Andrew Stubbs Jan. 29, 2024, 3:17 p.m. UTC | #3
On 29/01/2024 12:50, Tobias Burnus wrote:
> Andrew Stubbs wrote:
>>> /tmp/ccrsHfVQ.mkoffload.2.s:788736:27: error: value out of range
>>>            .amdhsa_next_free_vgpr        516 
>>>                                         ^~~ [Obviously, likewise 
>>> forlibgomp.c++/..
>> Hmm, supposedly there are 768 registers allocated in groups of 12, on 
>> gfx1100 (8 on other devices), which number you have to double on 
>> wavefrontsize64 because that field actually counts the number of 
>> 32-lane registers. The ISA can only actually reference 256 registers, 
>> so the limit here should be 512. (The remaining registers are intended 
>> for other wavefronts to use.)
>>
>> But 256 is not divisible by 12, and it looks like we've rounded up. I 
>> guess we need to set the limit at 252 (504), for gfx1100.
> 
> BTW: The LLVM source code has,
> https://github.com/llvm/llvm-project/blob/main/llvm/lib/Target/AMDGPU/Utils/AMDGPUBaseInfo.cpp#L1066
> 
> unsigned getTotalNumVGPRs(const MCSubtargetInfo *STI) {
>    if (STI->getFeatureBits().test(FeatureGFX90AInsts))
>      return 512;
>    if (!isGFX10Plus(*STI))
>      return 256;
>    bool IsWave32 = STI->getFeatureBits().test(FeatureWavefrontSize32);
>    if (STI->getFeatureBits().test(FeatureGFX11FullVGPRs))
>      return IsWave32 ? 1536 : 768;
>    return IsWave32 ? 1024 : 512;
> }

That matches what we have in libgomp.

LLVM must have another configuration somewhere for how many registers it 
can actually use in code (the ISA can encode 256, but that doesn't mean 
it should always do so). This may be a moot point because allowing too 
many registers limits how many threads can run in parallel, so they may 
have chosen to impose an artificial limit at all times.

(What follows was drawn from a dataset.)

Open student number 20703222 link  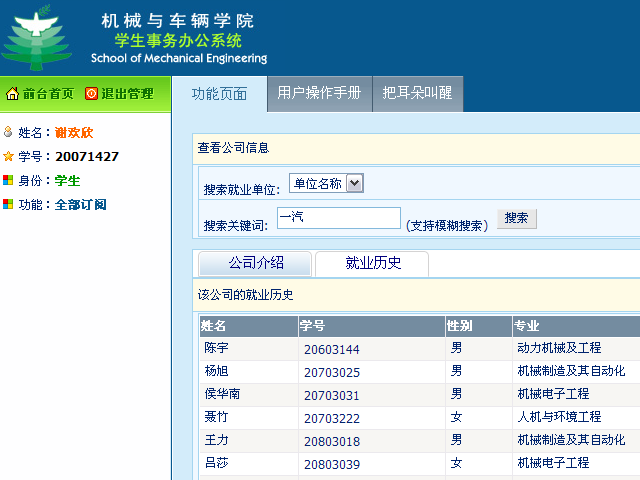pyautogui.click(x=331, y=417)
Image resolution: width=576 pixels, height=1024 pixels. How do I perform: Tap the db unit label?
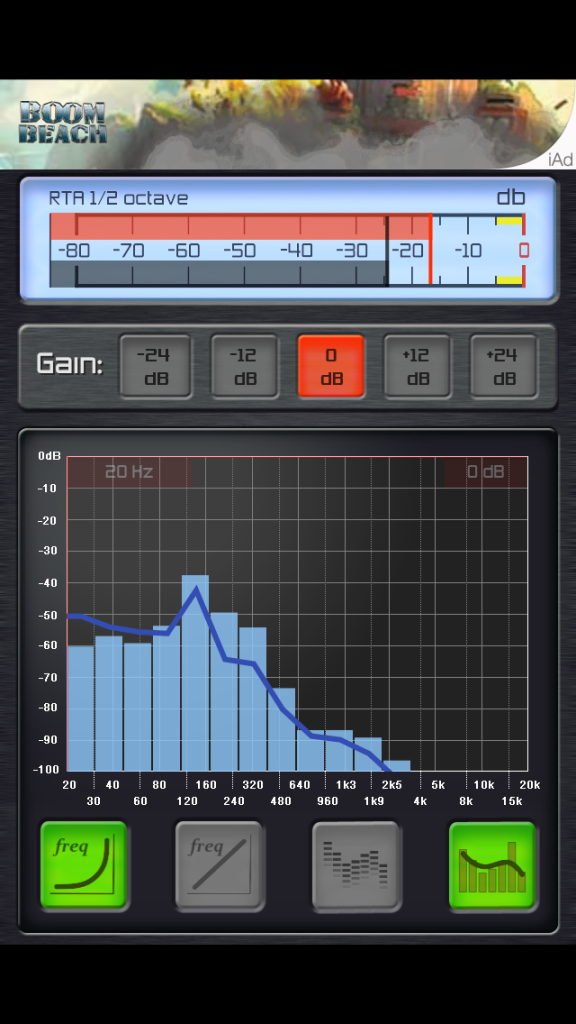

In GCC, non-kernel functions are limited to 24 registers (for maximum 
occupancy -- we could probably increase that 50% on "GFX11Full" 
devices), but the kernel entry point is permitted to go crazy.

Andrew
  

Patch

gcn/gcn-valu.md: Disable fold_left_plus for TARGET_RDNA2_PLUS [PR113615]

gcc/ChangeLog:

	PR target/113615
	* config/gcn/gcn-valu.md (fold_left_plus_<mode>): Only
	define for !TARGET_RDNA2_PLUS.

Signed-off-by: Tobias Burnus <tburnus@baylibre.com>

 gcc/config/gcn/gcn-valu.md | 3 ++-
 1 file changed, 2 insertions(+), 1 deletion(-)

diff --git a/gcc/config/gcn/gcn-valu.md b/gcc/config/gcn/gcn-valu.md
index cd027f8b369..23b441f8e8b 100644
--- a/gcc/config/gcn/gcn-valu.md
+++ b/gcc/config/gcn/gcn-valu.md
@@ -4274,7 +4274,8 @@  (define_expand "fold_left_plus_<mode>"
  [(match_operand:<SCALAR_MODE> 0 "register_operand")
   (match_operand:<SCALAR_MODE> 1 "gcn_alu_operand")
   (match_operand:V_FP 2 "gcn_alu_operand")]
-  "can_create_pseudo_p ()
+  "!TARGET_RDNA2_PLUS
+   && can_create_pseudo_p ()
    && (flag_openacc || flag_openmp
        || flag_associative_math)"
   {